Capitation turns healthcare into a multi-round game, where long-term cooperation becomes essential. Under a capitated model, insurers and providers share the financial risk and benefits of patient outcomes. Rather than focusing on short-term profits, both sides are encouraged to keep patients healthy, prevent chronic diseases from worsening and reduce costly life-threatening complications like heart attacks, strokes and kidney failures. Just as in the multi-round game theory example, the more both sides cooperate, the better the outcomes for everyone—especially patients.

Capitation aligns the incentives of all players in the healthcare system by rewarding prevention and proactive care, rather than encouraging costly interventions, as is typical of FFS. Over time, capitation builds trust, with both payers and providers benefiting financially as patients stay healthier and require fewer treatments.

The Impending Crisis In Healthcare Affordability

American businesses, which privately insure 155 million people (nearly half the country), are approaching a financial tipping point. They face the prospect of 7% to 9% increases in health insurance premiums by 2025 and are unsure how they will manage these rising costs. With half of the U.S. population already unable to afford out-of-pocket expenses in the event of a serious illness, employers are running out of ways to shift these additional costs onto their workers.

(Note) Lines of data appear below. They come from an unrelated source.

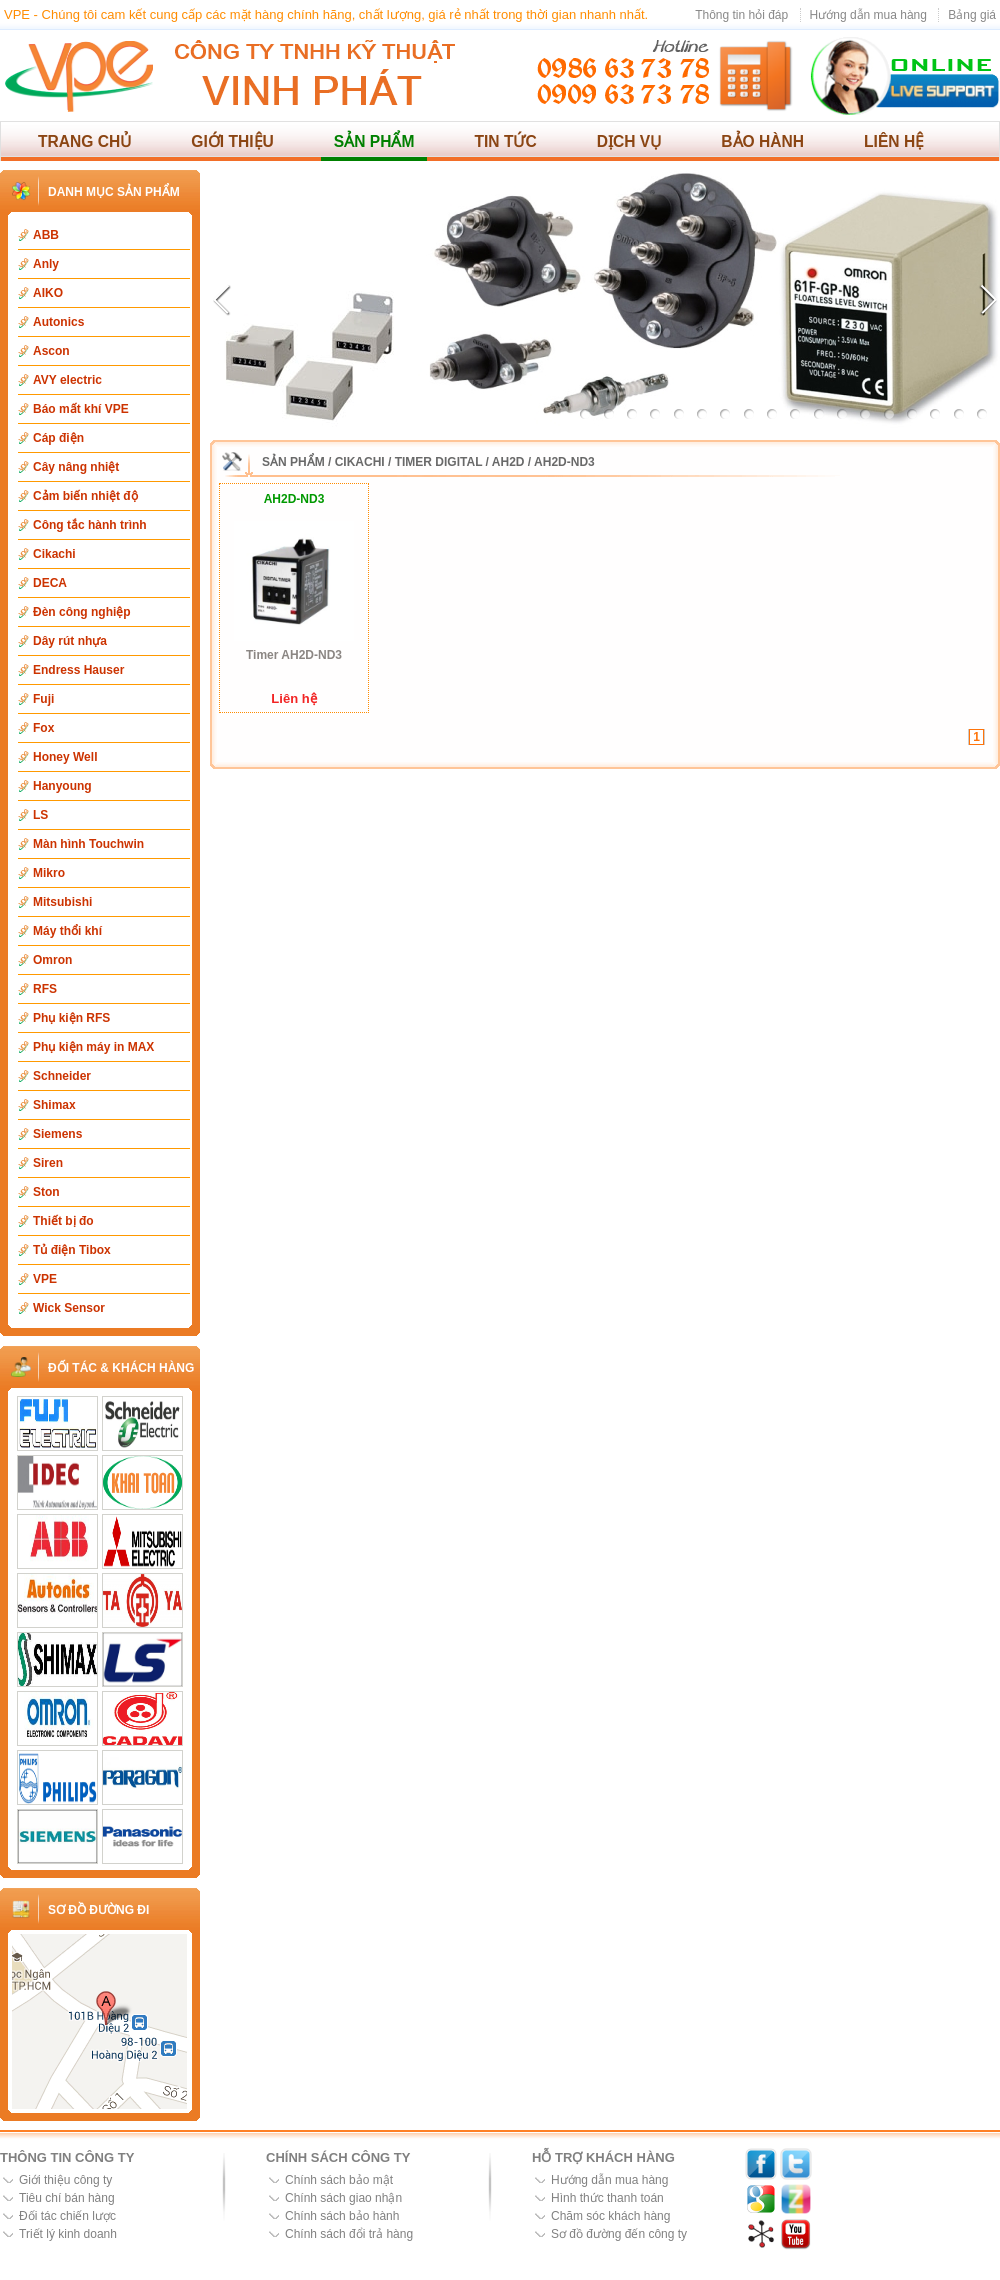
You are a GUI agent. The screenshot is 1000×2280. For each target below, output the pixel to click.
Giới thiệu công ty (65, 2180)
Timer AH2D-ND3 (294, 655)
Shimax (54, 1105)
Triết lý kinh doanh (68, 2234)
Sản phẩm (374, 141)
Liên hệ (894, 141)
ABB (46, 235)
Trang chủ (84, 141)
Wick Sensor (69, 1308)
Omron (52, 960)
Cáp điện (58, 438)
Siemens (57, 1134)
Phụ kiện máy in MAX (93, 1047)
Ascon (51, 351)
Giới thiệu (232, 141)
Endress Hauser (78, 670)
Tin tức (505, 141)
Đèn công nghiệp (82, 612)
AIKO (48, 293)
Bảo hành (762, 141)
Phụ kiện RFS (71, 1018)
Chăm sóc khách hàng (610, 2216)
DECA (50, 583)
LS (40, 815)
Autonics (58, 322)
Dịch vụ (629, 141)
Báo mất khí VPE (81, 409)
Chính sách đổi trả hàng (349, 2234)
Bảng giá (972, 15)
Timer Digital (439, 462)
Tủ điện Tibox (72, 1250)
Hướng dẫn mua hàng (868, 15)
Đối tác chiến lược (67, 2216)
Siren (48, 1163)
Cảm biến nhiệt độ (85, 496)
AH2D (508, 462)
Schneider (62, 1076)
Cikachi (54, 554)
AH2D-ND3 (564, 462)
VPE (45, 1279)
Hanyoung (62, 786)
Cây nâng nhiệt (76, 467)
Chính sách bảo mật (339, 2180)
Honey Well (65, 757)
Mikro (49, 873)
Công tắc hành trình (90, 525)
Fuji (43, 699)
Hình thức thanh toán (607, 2198)
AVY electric (67, 380)
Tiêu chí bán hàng (67, 2198)
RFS (45, 989)
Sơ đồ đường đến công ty (619, 2234)
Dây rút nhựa (70, 641)
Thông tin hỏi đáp (741, 15)
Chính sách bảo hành (342, 2216)
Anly (46, 264)
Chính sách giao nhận (343, 2198)
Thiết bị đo (63, 1221)
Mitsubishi (62, 902)
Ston (46, 1192)
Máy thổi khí (67, 931)
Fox (43, 728)
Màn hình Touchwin (88, 844)
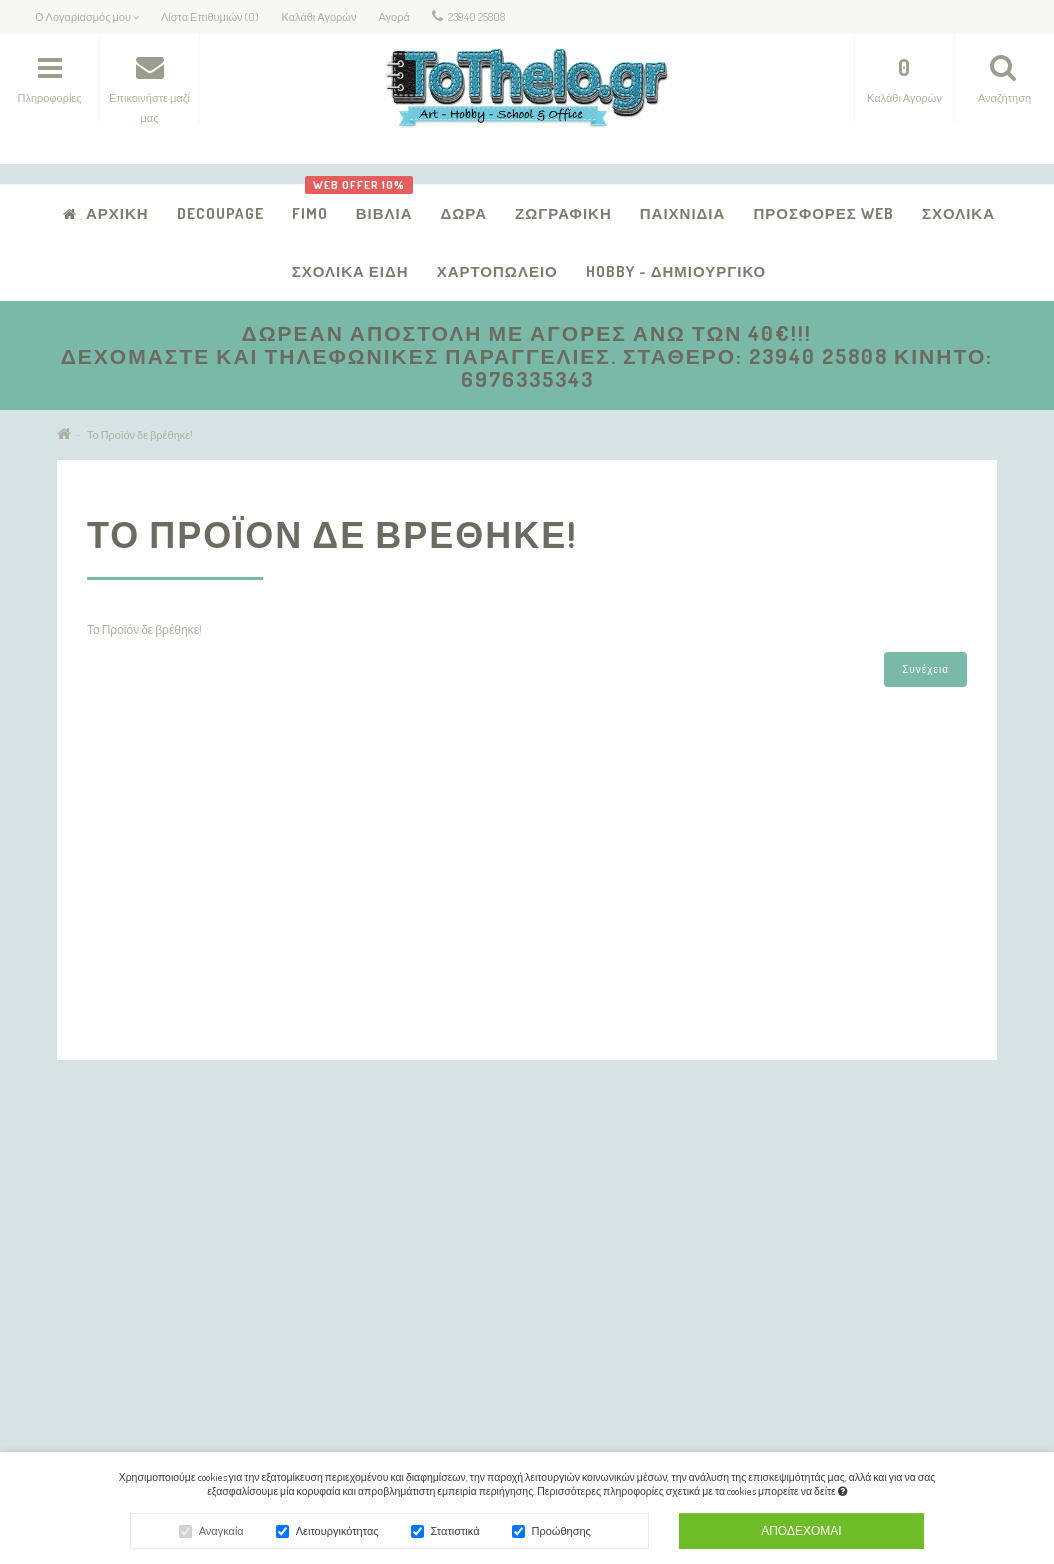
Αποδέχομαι (801, 1533)
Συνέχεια (925, 669)
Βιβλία (377, 203)
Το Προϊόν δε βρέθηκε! (140, 435)
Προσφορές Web (823, 213)
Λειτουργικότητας (337, 1534)
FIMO (310, 213)
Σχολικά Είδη (350, 271)
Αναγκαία (221, 1534)
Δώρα (464, 213)
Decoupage (220, 213)
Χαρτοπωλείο (497, 271)
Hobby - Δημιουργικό (676, 271)
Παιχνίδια (683, 213)
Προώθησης (561, 1534)
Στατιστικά (455, 1534)
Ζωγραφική (563, 213)
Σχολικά (958, 213)
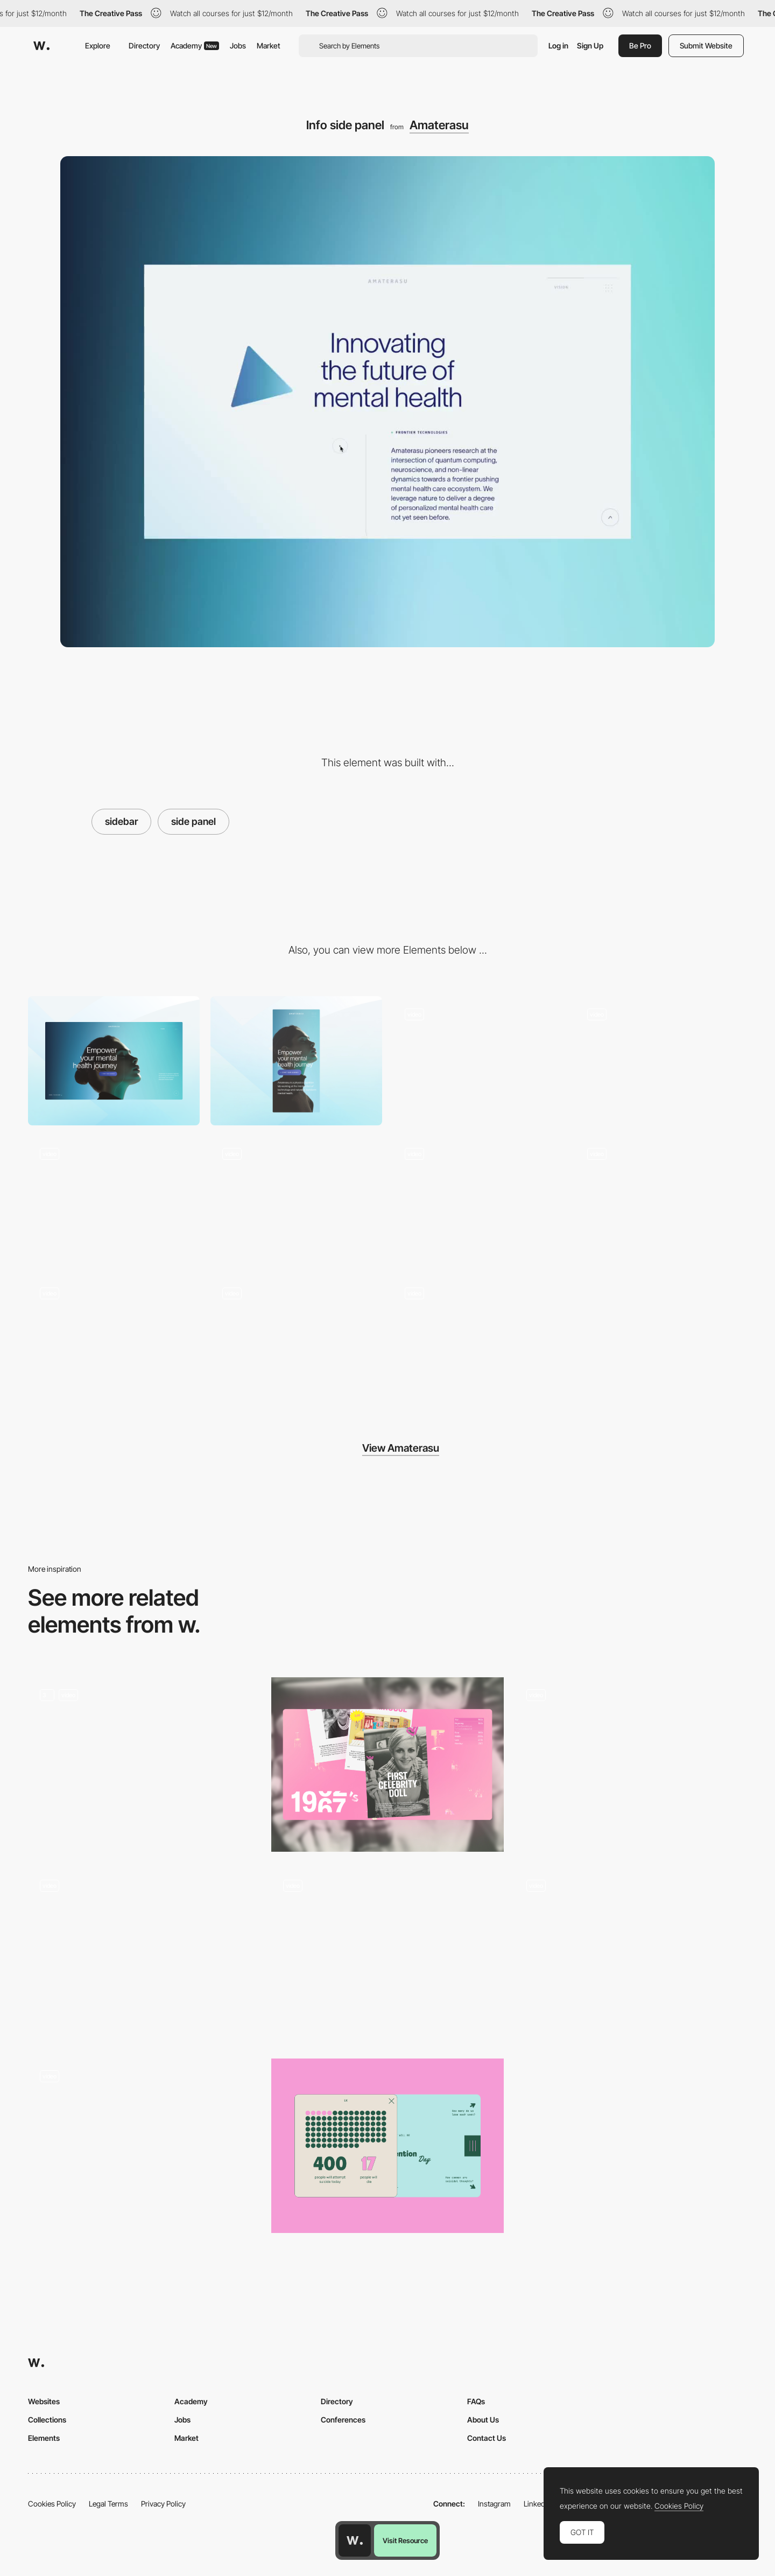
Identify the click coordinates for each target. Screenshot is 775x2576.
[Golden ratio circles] (296, 1340)
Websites (44, 2401)
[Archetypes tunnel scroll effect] (661, 1200)
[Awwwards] (41, 45)
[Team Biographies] (144, 1955)
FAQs (476, 2401)
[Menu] (479, 1060)
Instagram (494, 2503)
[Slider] (144, 1764)
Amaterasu (439, 125)
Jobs (238, 45)
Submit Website (706, 45)
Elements (44, 2437)
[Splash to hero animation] (661, 1060)
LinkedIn (537, 2503)
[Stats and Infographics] (387, 2146)
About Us (483, 2419)
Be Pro (640, 45)
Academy (195, 45)
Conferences (343, 2419)
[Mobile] (296, 1060)
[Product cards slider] (144, 2146)
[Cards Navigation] (387, 1764)
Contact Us (486, 2437)
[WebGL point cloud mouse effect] (296, 1200)
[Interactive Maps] (631, 1955)
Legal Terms (108, 2503)
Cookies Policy (52, 2503)
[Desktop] (114, 1060)
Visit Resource (405, 2540)
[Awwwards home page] (355, 2540)
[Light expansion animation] (479, 1340)
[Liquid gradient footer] (114, 1200)
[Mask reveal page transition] (479, 1200)
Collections (47, 2419)
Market (268, 45)
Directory (144, 45)
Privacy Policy (163, 2503)
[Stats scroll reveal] (114, 1340)
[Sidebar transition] (631, 1764)
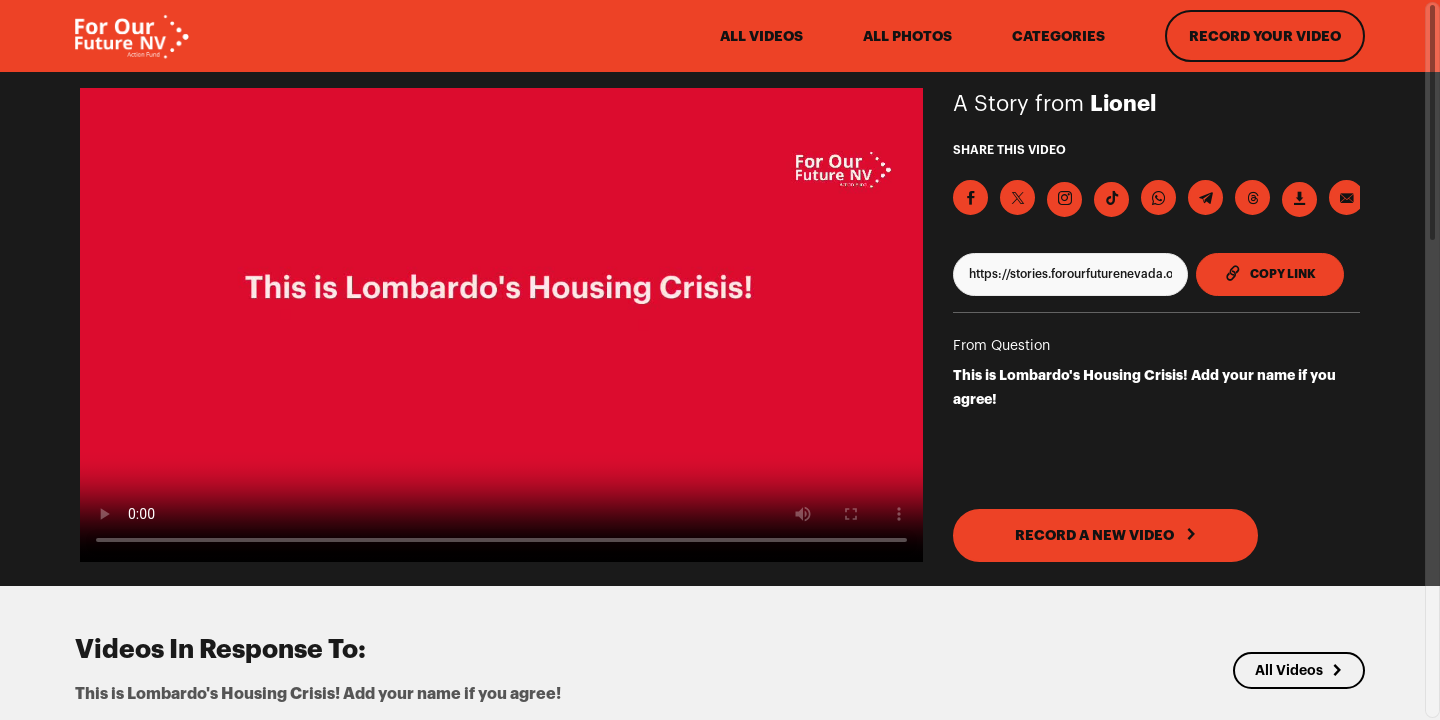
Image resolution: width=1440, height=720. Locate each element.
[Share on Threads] (1252, 197)
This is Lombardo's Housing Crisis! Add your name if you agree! (1144, 387)
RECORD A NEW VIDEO (1106, 535)
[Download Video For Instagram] (1064, 199)
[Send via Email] (1346, 197)
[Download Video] (1299, 199)
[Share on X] (1017, 197)
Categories (1058, 36)
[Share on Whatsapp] (1158, 197)
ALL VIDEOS (761, 36)
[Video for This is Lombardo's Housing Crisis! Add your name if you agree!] (501, 325)
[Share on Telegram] (1205, 197)
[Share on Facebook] (970, 197)
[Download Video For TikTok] (1111, 199)
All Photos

When it comes to solving the healthcare affordability crisis, game theory demonstrates why capitation succeeds where fee-for-service (FFS) fails.

In the current FFS model, interactions between insurers and providers resemble a single-round game, with each side trying to maximize short-term gains at the expense of the other. When they negotiate, each focuses on getting a bigger piece of the pie. This win-lose dynamic leads to inefficiencies and higher costs for both sides; not to mention worse outcomes for patients. In contrast, when capitation replaces fee-for-service at the delivery system level, insurers and providers look for ways to make the pie bigger, maximize people’s health and share the cost savings. Everyone benefits, especially patients.

Unlike traditional game theory experiments where players can’t communicate, healthcare’s players—insurers, hospital administrators and physicians—have the power to collaborate directly. Few have taken full advantage. Game theory shows the flaws of the current system and why the time for change is now.